Welcome to Becoming the Boss, our series celebrating small business owners who have made the transition from solo-entrepreneur to employer. Check back periodically for new installments.

Cousins Kim and Tyler Malek screamed for ice cream together as kids. Now they make a living off of the sticky-sweet stuff together in some really cool and unique ways — one of them having to do with trash.

And by trash, we mean foods destined for the garbage simply because their ugly, imperfect or overstock.

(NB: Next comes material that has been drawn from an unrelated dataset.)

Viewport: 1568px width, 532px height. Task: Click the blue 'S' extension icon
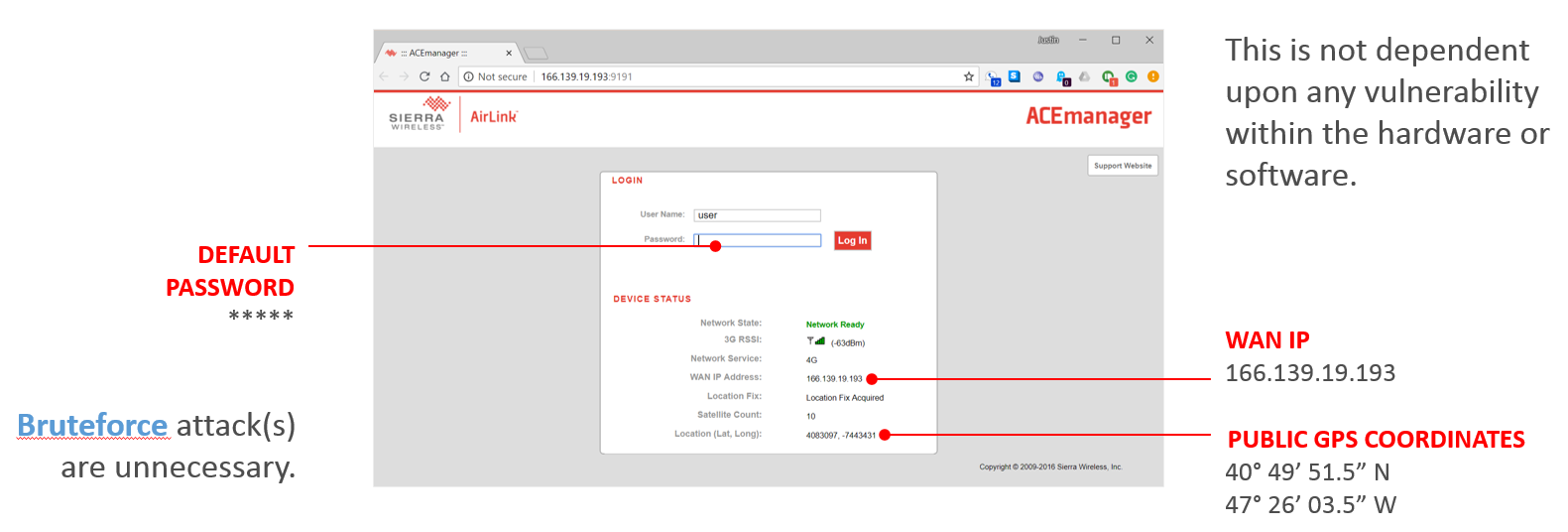[1015, 76]
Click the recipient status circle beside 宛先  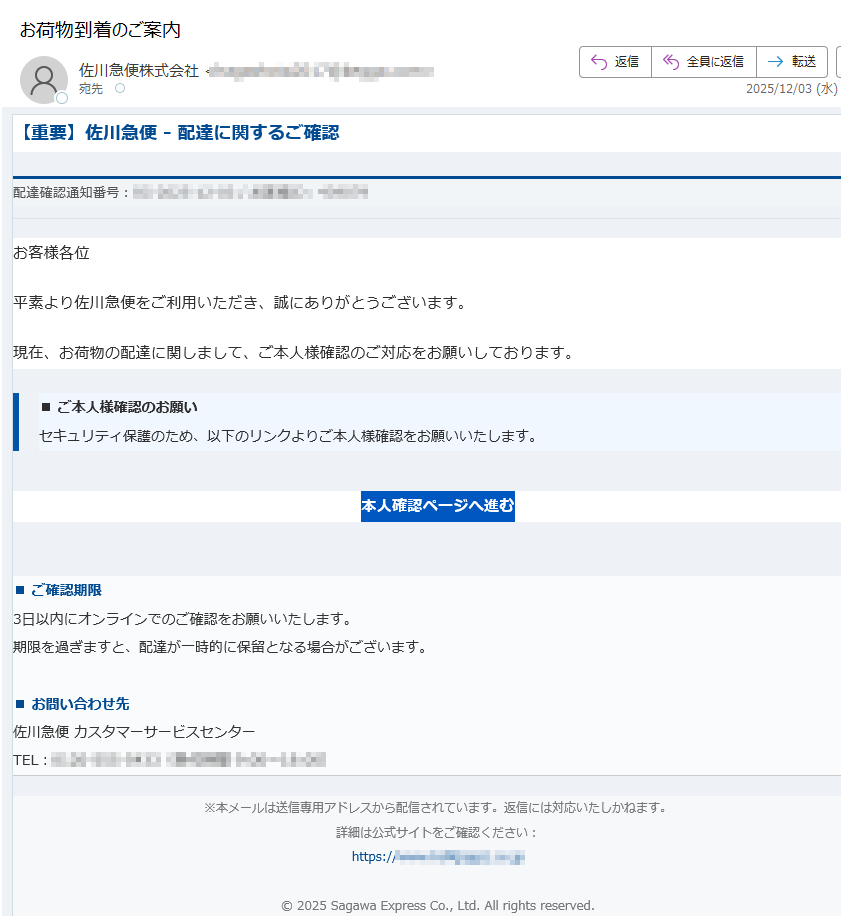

The entrepreneurial cousins, who launched the Portland, Ore.-based ice creamery called Salt & Straw in 2011, are banking big on reclaimed food waste as a core ingredient of their artisanal scoops. Last summer, all of the flavor’s on their many ice cream shops’ menus were handcrafted using unwanted foods or foods that were on the brink of expiring.

“We were shocked to learn that we waste about 40 percent of our food here in America,” Kim Malek told Free Enterprise. “We thought, ‘What if we could deliciously blend that food — a funky-looking apple or an overly ripe strawberry, that might otherwise get chucked out — into our ice cream flavors?’ Then we could bring attention to our country’s food crisis, and maybe in some way help individuals grappling with hunger at the same time.”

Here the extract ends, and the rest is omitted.